SEXTO.-En aplicación de lo dispuesto en el artículo 139,1 de la LJCA , según la redacción dada al mismo por la Ley 37/2011, de 10 de octubre, procede imponer las costas de este procedimiento a la parte demandante.

SÉPTIMO.-Esta sentencia no es firme y, por lo tanto, contra ella cabe el recurso de casación previsto en el artículo 86 de la Ley de la Jurisdicción Contencioso-administrativa .

Vistos los preceptos legales expresados y demás de general y pertinente aplicación,

Fallo

Teniendo en cuenta los fundamentos de derecho anteriores SE ACUERDA:

PRIMERO.- RECHAZARla causa de inadmisión parcial del recurso alegada por la representación procesal del Ayuntamiento de León.

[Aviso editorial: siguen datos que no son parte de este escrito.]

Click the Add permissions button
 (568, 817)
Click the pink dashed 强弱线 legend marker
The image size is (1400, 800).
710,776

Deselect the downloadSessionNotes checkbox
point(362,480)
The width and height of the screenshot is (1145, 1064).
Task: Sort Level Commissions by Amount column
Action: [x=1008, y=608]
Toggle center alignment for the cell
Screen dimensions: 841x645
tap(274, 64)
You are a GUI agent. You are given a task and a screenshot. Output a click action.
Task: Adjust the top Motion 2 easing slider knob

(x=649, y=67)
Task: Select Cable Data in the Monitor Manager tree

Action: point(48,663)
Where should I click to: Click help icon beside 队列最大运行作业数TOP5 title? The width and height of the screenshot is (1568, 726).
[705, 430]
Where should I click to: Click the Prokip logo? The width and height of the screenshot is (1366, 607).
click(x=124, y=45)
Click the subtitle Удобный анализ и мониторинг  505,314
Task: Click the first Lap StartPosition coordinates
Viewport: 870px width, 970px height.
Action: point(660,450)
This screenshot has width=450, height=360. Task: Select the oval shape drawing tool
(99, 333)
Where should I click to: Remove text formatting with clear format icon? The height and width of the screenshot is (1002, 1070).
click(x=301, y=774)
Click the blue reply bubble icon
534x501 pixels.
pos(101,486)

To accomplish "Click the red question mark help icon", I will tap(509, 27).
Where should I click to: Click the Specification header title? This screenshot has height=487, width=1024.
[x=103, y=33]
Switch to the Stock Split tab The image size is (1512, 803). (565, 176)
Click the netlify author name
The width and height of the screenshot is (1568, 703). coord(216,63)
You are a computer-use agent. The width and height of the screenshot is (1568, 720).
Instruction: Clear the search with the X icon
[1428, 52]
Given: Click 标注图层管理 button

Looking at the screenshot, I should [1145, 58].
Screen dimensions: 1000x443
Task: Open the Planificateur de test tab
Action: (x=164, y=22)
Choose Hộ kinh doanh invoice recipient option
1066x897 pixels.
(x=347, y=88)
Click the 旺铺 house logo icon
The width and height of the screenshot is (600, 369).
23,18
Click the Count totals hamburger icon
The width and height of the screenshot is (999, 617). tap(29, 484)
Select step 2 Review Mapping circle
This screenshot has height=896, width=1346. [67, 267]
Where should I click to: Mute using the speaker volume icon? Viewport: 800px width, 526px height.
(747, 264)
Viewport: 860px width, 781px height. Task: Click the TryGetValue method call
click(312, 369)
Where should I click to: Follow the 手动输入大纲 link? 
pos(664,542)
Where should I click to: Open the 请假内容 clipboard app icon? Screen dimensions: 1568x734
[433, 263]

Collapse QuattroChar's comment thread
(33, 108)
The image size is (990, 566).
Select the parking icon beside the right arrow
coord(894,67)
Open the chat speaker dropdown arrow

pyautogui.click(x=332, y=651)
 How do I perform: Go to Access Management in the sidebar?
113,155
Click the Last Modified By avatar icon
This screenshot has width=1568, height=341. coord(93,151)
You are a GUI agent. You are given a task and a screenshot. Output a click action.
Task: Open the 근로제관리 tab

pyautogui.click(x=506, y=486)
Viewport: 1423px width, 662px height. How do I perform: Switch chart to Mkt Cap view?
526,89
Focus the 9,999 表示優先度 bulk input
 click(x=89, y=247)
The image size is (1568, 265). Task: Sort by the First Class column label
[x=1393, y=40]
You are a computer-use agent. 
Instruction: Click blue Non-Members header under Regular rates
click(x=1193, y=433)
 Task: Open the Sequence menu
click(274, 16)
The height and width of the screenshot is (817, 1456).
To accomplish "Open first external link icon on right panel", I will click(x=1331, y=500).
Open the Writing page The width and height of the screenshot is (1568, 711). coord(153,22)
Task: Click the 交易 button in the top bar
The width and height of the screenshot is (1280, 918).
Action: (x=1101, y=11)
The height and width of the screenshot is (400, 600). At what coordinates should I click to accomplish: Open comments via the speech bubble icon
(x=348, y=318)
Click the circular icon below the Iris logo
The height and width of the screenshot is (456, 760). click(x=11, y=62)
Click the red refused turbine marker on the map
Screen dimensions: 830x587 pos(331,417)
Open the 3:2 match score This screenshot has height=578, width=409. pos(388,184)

SEGUNDO.- DESESTIMAR ÍNTEGRAMENTEel recurso contencioso-administrativo interpuesto por la representación procesal de la parte demandante contra la actuación indicada en el encabezamiento de esta sentencia.

TERCERO.- Concondena en costas a la parte demandante.

Notifíquese esta resolución a las partes, haciéndoles saber que la misma no es firme y contra ella cabe interponer recurso de casación ante la Sala de lo Contencioso-administrativo del Tribunal Supremo, el cual se preparará ante esta Sala en el plazo de los diez días siguientes a la notificación.

Así por esta nuestra Sentencia, lo pronunciamos, mandamos y firmamos.

PUBLICACIÓN.- Leída y publicada fue la anterior sentencia por el Ilmo. Sr. Magistrado Ponente que en ella se expresa, en el mismo día de su fecha, estando celebrando sesión pública la Sala de lo Contencioso-administrativo del Tribunal Superior de Justicia de Castilla y León en Valladolid, de lo que yo, la Secretaria de Sala, doy fe.